_Verilen Görev_. Kışlalı ve Kemalizm konulu belgeye göre Ahmet Taner Kışlalı hangi tarihte katledildi?
+++ Belge +++
Loading...
Ahmet Taner Kışlalı, Kemalizm ve laiklik
Kışlalı, Atatürk devrimlerinin sürekli olmasından, aklın ve bilimin yolundan giderek kalıplaşmamış olmasından kaynaklı günümüzde bile yaşadığını belirtiyor ve tarihe geçen şu sözünü, ‘”Kemalizm geçmişin bekçiliği değil, geleceğin öncülüğüdür’’ adeta beyinlere kazıyordu.
21 Eylül 1999 tarihinde Ahmet Taner Kışlalı evin önünde arabasına konulan bir bombanın patlaması sonucu katledildi. Bu olay 1990’lı yılların başından itibaren Atatürkçü aydınlara yapılan planlı saldırı dalgasının bir parçasıydı. O dönem yapılan aydın cinayetleri olmasa Türkiye belki 20 yıllık siyasal islam yönetimi altına girmemiş olabilirdi. Bu çıkarımı şuna dayanarak söylüyorum; M. Aksoy, B. Üçok, Dursun, U. Mumcu ve A.T. Kışlalı gibi aydınlar bugünlerin geleceğini 30,40 yıl önce görmüş ve toplumu uyarmak için yazmış, örgütlenmiş, tehditlere aldırış etmeden toplantılar düzenlemişlerdi. Hepsinin üzerinde durduğu en önemli konu tabii ki Atatürkçülük ve cumhuriyetimizin temel taşı olan laikliktir.
Kışlalı ve Kemalizm
Ahmet Taner Kışlalı kendisini Atatürkçü yerine Kemalist olarak tanımlamaktadır. Kendini bu şekilde tanımlamasının sebebi ise 12 Eylül gibi Türk-İslam sentezci bir rejimin kendisini Atatürkçü olarak tanımlamasından dolayı bu terimin yıpratılması ve Kemalizm’in uluslararası dile girmesidir.
1990’lı yıllarda Kemalizme olan ilginin giderek arttığını 1996 yılında Viyana’da yaptığı konuşmada şöyle anlatıyor: “Kemalizm eskiden 10 Kasımlarda bir ders anlatırken son üç yıldır ilgiden dolayı bir hafta anlatıyorum. Denizli de gittiğim konferans salonunun ilk gidişimde 1/3’ü bile dolmazken, şimdi salon dolup taştı.” Bu ilgilinin sebebi de Kışlalı’ya göre “Karşı Devrimcilere” olan tepki ve Sovyetler Birliği ve Yugoslavya’nın yıkılmasıdır.
Kışlalı, Atatürk devrimlerinin sürekli olmasından, aklın ve bilimin yolundan giderek kalıplaşmamış olmasından kaynaklı günümüzde bile yaşadığını belirtiyor ve tarihe geçen şu sözünü: ‘”Kemalizm geçmişin bekçiliği değil, geleceğin öncülüğüdür’’ adeta beyinlere kazıyordu.
+++ Sağlanan Malzeme +++
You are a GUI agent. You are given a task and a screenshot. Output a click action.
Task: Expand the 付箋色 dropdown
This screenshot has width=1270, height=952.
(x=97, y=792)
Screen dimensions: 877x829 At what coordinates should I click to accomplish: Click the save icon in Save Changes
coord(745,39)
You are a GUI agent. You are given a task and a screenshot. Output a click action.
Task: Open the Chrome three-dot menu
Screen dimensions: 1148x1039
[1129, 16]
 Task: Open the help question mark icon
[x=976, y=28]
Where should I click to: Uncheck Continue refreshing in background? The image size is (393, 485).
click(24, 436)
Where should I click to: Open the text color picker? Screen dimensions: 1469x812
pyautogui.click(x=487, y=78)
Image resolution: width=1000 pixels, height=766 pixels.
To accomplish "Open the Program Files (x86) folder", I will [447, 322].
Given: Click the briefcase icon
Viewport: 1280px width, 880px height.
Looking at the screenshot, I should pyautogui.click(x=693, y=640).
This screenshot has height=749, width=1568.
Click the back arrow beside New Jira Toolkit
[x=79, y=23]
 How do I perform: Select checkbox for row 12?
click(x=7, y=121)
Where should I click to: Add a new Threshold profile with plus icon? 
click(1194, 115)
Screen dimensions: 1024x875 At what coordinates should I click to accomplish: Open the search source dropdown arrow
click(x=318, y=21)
+++
_Aşağıdaki Çıktı_. 21 Eylül 1999